Georgia Lawmakers OK Third-Party Solar Leasing

A measure that lifts some restrictions on third-party ownership of residential and business solar systems clears the legislature and heads to the governor's desk

Georgia appears ready to ease restrictions on third-party ownership of residential solar systems, clearing the way for homeowners to lease systems.

In Georgia, lawmakers have approved a bill that for the first time will allow homeowners and businesses to lease photovoltaic (PV) systems rather than forcing them to buy the systems outright, according to published reports.

The Solar Power Free-Market Financing Act is designed to lower financial barriers that prevent some homeowners from adding solar, the website UtilityDive reports.

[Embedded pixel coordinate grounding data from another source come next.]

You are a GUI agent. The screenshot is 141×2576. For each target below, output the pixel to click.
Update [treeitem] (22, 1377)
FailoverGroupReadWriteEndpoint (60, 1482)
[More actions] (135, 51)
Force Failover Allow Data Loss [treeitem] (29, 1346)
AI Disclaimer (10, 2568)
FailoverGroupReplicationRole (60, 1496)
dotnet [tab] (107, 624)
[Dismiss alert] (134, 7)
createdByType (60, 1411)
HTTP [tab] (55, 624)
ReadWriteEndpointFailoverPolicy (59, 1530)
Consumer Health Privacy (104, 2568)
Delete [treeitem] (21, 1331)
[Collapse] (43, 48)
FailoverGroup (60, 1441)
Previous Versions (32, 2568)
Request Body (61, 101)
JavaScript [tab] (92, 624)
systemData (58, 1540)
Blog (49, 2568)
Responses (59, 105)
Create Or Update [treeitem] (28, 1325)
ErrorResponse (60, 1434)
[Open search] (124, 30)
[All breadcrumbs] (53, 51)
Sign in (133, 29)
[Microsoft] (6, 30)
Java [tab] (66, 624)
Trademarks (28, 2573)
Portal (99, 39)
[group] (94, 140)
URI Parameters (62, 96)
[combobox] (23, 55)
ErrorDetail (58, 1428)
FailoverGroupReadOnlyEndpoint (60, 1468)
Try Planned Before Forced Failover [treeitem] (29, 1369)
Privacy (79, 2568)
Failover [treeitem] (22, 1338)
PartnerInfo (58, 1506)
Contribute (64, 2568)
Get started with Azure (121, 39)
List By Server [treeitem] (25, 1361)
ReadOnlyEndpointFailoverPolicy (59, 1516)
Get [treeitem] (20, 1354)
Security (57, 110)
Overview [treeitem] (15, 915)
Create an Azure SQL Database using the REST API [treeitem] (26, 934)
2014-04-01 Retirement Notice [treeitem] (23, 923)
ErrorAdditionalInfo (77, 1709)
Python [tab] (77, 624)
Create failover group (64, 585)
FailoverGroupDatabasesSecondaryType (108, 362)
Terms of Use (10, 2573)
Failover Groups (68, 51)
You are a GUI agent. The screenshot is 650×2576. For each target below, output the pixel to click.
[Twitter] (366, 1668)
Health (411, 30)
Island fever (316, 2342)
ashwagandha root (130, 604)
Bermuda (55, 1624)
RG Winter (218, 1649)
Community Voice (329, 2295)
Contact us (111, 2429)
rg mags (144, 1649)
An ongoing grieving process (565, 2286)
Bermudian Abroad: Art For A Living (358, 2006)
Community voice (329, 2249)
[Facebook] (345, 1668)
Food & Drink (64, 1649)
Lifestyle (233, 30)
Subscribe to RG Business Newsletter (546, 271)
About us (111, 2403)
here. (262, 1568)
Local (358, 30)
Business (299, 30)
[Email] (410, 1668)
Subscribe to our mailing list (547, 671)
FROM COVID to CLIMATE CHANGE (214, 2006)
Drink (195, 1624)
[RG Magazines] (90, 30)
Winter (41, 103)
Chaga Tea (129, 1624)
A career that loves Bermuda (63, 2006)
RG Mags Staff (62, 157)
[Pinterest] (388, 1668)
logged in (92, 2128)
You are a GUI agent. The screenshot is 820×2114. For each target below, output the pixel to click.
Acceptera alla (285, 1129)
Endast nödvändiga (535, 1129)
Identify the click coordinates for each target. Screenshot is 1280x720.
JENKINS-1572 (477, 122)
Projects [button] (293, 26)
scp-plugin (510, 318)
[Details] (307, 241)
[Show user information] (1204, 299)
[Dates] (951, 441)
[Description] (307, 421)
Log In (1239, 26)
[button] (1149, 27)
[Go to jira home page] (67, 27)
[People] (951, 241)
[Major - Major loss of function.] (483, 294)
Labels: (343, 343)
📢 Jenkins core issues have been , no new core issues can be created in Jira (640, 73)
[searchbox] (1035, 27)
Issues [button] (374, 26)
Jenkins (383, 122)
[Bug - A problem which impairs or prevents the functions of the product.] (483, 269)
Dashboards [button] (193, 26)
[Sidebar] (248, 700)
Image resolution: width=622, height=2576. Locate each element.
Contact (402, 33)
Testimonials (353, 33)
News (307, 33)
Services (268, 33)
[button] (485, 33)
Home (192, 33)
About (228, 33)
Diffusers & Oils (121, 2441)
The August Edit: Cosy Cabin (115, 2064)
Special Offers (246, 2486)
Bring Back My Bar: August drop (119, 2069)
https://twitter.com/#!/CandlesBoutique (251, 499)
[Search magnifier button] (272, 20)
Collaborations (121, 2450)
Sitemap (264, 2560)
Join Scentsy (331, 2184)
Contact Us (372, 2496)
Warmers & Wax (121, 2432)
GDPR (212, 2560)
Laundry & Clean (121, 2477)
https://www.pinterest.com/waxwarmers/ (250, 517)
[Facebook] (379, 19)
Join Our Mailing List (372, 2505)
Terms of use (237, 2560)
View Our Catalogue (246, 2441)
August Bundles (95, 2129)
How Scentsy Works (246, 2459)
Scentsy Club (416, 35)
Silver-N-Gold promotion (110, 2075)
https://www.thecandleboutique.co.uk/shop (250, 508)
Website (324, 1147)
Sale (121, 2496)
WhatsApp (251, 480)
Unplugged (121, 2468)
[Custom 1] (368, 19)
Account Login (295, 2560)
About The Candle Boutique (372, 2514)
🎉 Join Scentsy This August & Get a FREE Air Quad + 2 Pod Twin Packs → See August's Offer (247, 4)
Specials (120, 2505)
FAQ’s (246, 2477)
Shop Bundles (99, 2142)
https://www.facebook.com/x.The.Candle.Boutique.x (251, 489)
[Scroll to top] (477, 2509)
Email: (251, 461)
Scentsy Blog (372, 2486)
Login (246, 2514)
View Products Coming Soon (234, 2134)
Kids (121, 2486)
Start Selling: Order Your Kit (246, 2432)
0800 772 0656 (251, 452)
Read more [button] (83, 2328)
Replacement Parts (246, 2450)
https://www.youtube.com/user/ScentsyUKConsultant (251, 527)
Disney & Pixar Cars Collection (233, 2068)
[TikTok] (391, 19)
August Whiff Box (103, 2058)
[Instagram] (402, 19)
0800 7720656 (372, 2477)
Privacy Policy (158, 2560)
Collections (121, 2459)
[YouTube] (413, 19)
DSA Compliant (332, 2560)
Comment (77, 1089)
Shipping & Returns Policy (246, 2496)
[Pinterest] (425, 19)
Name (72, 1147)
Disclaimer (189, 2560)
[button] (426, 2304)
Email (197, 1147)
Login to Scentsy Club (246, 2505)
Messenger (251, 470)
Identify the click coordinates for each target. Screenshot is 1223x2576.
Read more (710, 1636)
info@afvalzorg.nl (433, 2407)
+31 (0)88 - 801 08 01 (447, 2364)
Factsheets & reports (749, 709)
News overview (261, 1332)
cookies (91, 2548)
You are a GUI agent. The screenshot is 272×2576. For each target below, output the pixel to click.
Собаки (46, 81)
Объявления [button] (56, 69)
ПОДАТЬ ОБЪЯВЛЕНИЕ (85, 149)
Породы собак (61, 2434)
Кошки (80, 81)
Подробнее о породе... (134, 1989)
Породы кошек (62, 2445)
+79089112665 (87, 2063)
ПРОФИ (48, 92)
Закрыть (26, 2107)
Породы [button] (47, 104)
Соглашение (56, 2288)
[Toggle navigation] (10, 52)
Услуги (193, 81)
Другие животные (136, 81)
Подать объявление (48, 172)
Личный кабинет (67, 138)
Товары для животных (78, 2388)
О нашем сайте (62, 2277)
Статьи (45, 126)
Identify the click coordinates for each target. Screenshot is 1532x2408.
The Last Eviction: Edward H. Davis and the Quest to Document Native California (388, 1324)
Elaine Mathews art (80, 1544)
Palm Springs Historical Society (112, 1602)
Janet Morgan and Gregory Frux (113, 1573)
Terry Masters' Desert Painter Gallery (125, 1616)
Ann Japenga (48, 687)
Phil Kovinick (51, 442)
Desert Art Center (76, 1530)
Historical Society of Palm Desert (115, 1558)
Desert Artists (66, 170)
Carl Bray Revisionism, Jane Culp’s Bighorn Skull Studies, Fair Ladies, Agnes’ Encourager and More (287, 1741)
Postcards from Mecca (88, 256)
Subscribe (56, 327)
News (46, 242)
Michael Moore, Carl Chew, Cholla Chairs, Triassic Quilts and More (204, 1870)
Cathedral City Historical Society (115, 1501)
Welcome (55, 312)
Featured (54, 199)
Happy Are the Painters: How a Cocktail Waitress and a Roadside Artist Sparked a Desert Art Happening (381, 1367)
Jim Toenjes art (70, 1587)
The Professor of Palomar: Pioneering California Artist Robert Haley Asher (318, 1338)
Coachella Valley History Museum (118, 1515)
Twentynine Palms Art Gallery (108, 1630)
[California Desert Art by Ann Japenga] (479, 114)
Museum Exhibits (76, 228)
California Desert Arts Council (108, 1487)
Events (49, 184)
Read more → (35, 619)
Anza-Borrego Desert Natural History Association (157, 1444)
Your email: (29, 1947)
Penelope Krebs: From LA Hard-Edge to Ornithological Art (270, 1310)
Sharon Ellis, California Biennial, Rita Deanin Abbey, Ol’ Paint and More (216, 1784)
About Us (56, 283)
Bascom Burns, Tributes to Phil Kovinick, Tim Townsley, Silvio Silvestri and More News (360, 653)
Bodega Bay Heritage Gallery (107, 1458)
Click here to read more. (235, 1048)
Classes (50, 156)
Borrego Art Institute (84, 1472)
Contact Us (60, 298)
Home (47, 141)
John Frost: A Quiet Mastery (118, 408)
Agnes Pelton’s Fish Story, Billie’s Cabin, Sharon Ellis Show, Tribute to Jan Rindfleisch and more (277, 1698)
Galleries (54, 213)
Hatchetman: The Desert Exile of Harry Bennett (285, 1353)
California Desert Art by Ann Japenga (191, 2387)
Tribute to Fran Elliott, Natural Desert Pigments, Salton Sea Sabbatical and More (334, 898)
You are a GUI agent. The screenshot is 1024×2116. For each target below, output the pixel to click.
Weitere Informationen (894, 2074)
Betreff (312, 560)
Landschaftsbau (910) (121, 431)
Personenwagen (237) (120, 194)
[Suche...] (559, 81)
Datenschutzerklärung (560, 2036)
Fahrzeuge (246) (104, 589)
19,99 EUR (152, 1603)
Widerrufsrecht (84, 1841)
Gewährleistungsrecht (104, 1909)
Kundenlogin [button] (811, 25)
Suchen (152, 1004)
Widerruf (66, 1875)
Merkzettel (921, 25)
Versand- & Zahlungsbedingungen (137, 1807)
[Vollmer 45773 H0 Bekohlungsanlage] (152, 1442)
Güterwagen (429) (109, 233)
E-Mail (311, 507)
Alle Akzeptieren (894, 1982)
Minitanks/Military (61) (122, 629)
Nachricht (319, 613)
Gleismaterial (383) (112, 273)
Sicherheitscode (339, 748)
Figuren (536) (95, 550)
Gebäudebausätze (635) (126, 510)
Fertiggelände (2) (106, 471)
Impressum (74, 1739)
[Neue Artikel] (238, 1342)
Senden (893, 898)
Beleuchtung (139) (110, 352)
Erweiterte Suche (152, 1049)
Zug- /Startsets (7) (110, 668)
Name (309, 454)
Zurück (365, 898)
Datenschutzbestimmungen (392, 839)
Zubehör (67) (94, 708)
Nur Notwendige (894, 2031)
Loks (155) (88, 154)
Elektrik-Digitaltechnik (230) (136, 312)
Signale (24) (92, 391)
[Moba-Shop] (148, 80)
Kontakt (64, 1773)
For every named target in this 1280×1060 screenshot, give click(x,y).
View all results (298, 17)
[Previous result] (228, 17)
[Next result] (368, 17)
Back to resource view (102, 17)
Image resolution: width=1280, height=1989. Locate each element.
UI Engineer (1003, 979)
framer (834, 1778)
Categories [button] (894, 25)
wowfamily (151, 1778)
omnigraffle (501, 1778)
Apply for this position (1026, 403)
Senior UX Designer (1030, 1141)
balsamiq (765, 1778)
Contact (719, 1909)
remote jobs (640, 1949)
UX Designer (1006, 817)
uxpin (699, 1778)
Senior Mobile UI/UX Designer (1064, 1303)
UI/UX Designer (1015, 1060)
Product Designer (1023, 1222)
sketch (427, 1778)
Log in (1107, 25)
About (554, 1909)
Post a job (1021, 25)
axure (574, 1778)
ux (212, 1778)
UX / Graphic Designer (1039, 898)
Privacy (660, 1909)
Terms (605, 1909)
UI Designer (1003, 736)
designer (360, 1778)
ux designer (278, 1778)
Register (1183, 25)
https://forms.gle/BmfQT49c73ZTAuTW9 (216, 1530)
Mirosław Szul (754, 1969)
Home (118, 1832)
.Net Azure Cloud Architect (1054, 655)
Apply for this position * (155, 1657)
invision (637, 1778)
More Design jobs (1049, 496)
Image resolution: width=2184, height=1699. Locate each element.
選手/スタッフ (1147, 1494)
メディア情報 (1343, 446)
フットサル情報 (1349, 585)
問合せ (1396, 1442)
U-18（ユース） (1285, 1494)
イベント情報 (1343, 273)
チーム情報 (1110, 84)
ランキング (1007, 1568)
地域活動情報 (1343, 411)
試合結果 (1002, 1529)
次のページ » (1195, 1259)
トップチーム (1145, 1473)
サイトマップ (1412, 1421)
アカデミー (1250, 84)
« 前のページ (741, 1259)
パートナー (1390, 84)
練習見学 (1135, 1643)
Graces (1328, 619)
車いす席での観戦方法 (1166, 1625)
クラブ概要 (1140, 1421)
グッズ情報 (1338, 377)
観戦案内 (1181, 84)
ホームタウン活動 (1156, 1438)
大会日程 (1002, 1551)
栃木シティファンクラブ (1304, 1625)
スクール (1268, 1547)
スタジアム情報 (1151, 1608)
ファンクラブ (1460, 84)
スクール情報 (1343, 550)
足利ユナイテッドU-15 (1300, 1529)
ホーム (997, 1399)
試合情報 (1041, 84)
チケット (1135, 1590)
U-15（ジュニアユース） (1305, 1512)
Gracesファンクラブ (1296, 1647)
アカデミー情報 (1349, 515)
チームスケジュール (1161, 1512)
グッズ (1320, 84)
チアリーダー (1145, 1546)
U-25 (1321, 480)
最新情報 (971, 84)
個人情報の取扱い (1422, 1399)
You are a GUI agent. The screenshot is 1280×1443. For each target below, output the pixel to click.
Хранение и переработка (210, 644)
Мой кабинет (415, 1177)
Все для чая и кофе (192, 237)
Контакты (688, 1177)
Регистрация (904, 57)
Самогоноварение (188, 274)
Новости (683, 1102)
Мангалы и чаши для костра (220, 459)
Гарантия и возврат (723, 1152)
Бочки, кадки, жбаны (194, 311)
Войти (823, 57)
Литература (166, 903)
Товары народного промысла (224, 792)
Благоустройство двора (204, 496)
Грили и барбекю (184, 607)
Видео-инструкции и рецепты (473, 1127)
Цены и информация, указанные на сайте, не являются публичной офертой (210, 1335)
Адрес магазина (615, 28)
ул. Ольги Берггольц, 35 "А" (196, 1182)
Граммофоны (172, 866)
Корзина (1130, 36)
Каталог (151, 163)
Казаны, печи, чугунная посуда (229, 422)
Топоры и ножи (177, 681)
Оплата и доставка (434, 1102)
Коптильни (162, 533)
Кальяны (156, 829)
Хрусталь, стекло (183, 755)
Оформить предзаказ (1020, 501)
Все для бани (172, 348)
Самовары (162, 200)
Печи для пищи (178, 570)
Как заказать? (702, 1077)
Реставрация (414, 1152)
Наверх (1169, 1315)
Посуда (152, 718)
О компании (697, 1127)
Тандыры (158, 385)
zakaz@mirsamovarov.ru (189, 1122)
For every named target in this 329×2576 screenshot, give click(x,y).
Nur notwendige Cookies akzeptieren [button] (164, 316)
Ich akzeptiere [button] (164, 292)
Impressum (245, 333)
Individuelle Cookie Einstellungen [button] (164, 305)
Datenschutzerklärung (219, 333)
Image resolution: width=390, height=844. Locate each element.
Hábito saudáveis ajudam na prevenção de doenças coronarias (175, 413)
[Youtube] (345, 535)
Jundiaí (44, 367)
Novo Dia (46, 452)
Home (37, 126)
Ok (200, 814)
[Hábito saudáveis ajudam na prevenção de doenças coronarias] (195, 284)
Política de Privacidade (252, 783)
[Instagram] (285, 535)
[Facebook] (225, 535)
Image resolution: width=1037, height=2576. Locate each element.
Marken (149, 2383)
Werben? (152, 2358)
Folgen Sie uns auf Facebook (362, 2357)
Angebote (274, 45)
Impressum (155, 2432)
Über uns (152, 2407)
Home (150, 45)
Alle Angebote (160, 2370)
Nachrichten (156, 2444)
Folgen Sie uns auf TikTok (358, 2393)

The bill sailed through the Georgia House of Representatives without a single dissenting vote in February, and then unanimously passed the Senate last month. PVTech says Gov. Nathan Deal was expected to sign it, although it was not listed among signed legislation as of April 6.

The bill’s unimpeded movement forward appears due to a compromise between solar advocates and utilities that limits the size of residential systems to a capacity of 10 kilowatts. Businesses with solar panels would not be permitted to generate more than 125 percent of their total energy demand, UtilityDive said.

With that deal in place, the measure won the support of Georgia Power Co. and the state’s electric cooperatives. GBA reported on the Georgia initiative along with a similar effort in Florida in February.

One Comment

  1. User avater
    Dana Dorsett | | #1

    It's about time, eh?
    Georgia Power is a vertically integrated statewide monopoly that has mightily resisted competition, currying great favor with both politicians and regulators alike to keep their business model from eroding.

    Third party ownership of rooftop PV makes it very easy for competition from privately owned PV to expand rapidly (as it has in several other states), eliminating the year-on-year demand increases on which their business model is predicated. The speed at which this can happen has been accelerating, and at some point they will have to write-down some of their generating & transmission/distribution assets. Who pays for the stranded assets is likely to become a real brawl too, especially since their shiny new nukes are behind schedule, over budget, and may not even be needed when they are finished.